▶ [THE REQUEST]: Print the material below from the line containing "You are a computer-use agent. The" through the end of the material, word for word, leaving out the pictures.

################

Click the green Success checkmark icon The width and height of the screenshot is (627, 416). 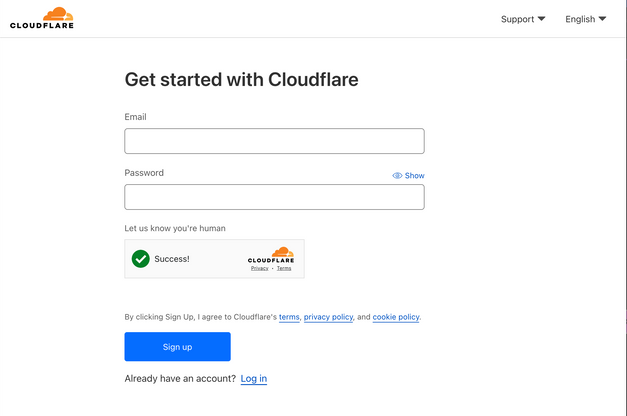coord(141,259)
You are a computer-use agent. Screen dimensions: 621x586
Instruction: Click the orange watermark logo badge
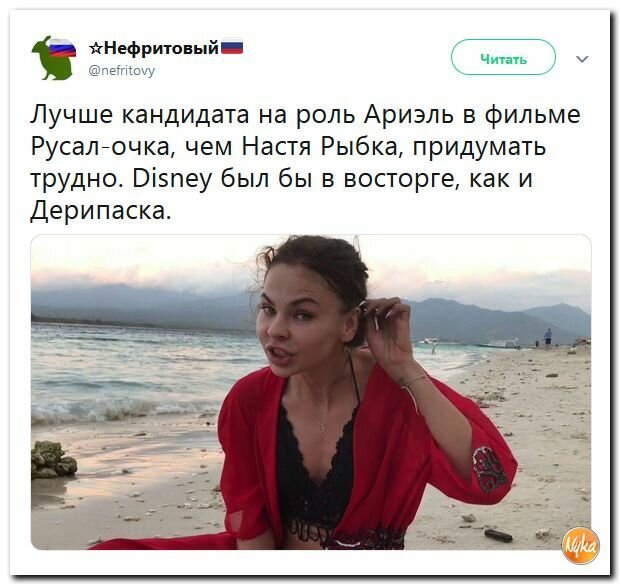click(x=580, y=546)
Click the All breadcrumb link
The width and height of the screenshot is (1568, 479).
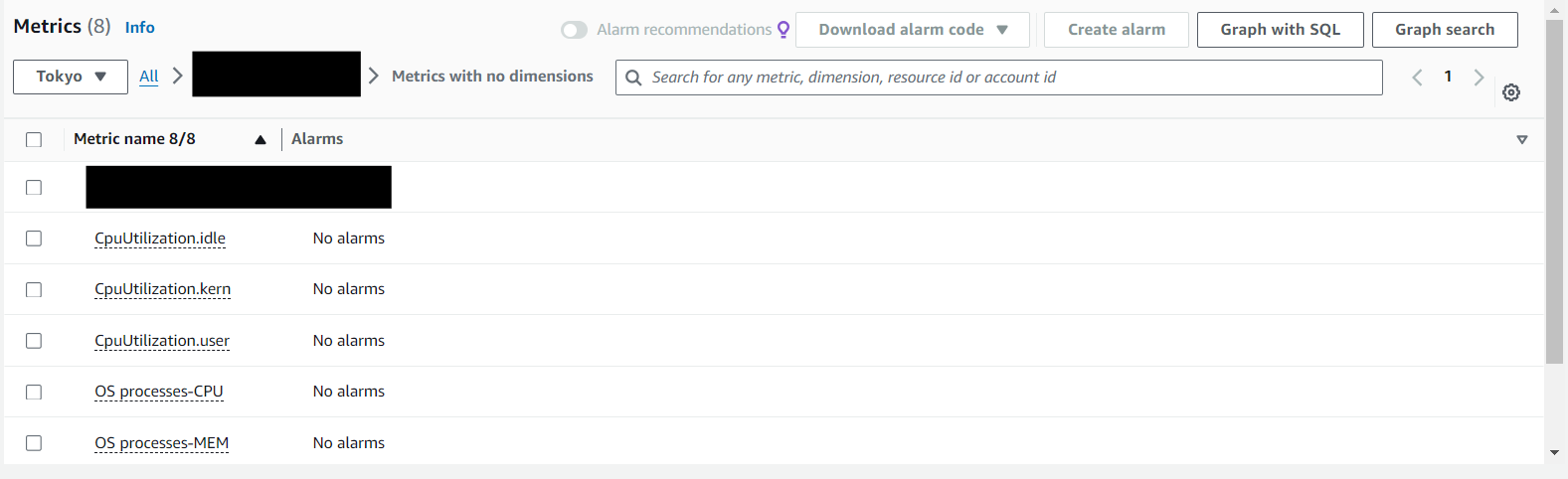pyautogui.click(x=149, y=76)
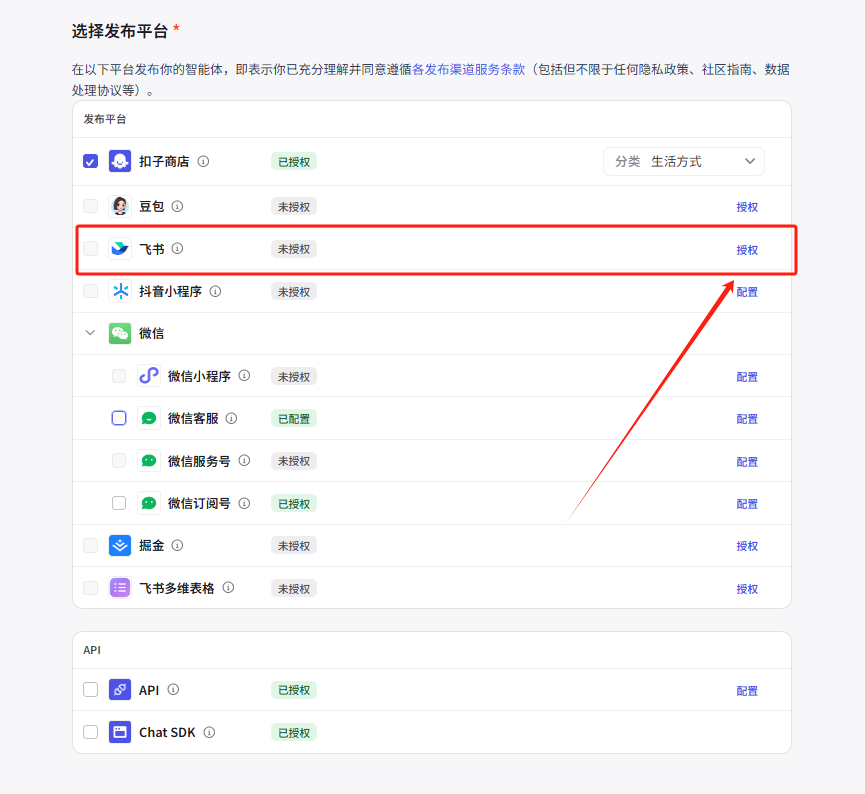This screenshot has height=794, width=865.
Task: Click the 微信小程序 icon
Action: pyautogui.click(x=148, y=377)
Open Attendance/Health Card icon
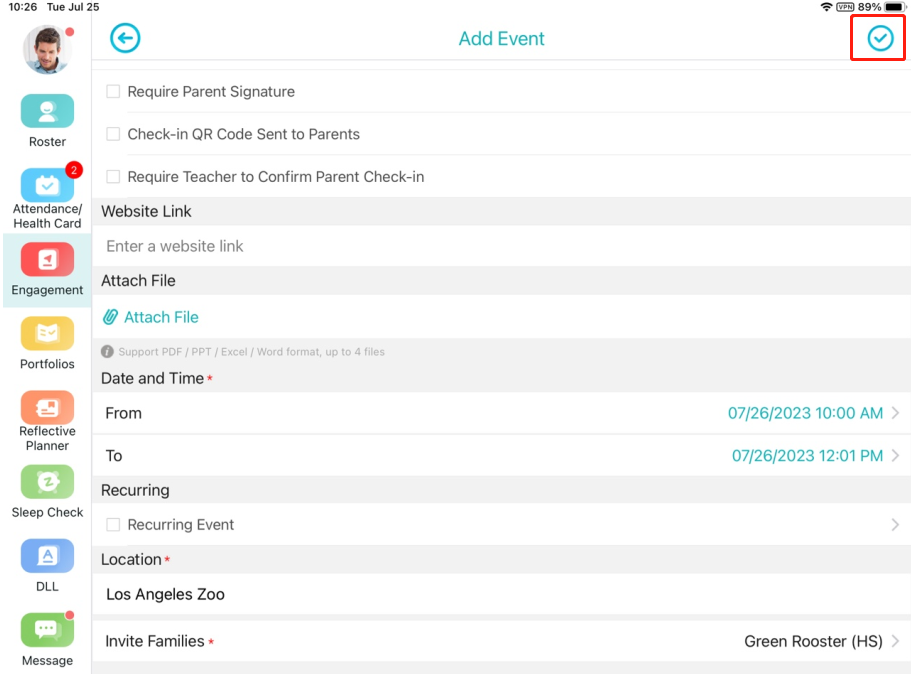911x674 pixels. tap(47, 185)
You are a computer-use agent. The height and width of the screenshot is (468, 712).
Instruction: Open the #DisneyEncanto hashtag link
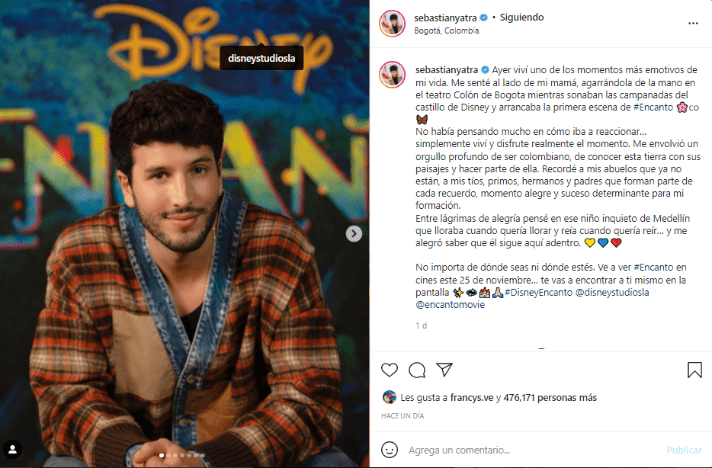point(538,293)
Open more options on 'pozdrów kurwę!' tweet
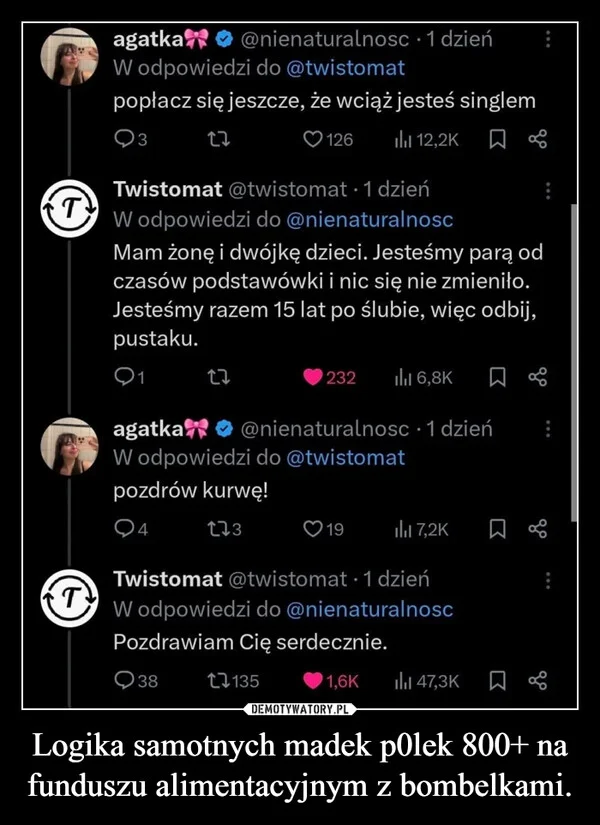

################

▶ [WORKED ANSWER]:
You are a computer-use agent. The height and width of the screenshot is (468, 712).
Instruction: Open the #DisneyEncanto hashtag link
point(538,293)
Open more options on 'pozdrów kurwę!' tweet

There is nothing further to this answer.